YOUR INSTRUCTIONS:
Search the data for the word "height" and copy every line where it occurs.

DATA UNDER STUDY:

== Segment start ==

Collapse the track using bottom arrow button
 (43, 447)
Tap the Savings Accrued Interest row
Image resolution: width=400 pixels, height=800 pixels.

== Segment end ==
== Segment start ==

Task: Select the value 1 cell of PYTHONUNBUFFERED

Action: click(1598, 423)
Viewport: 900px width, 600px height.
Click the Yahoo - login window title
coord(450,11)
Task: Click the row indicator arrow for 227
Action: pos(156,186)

== Segment end ==

FINISHED TASK:
Image resolution: width=400 pixels, height=800 pixels.
Viewport: 900px width, 600px height.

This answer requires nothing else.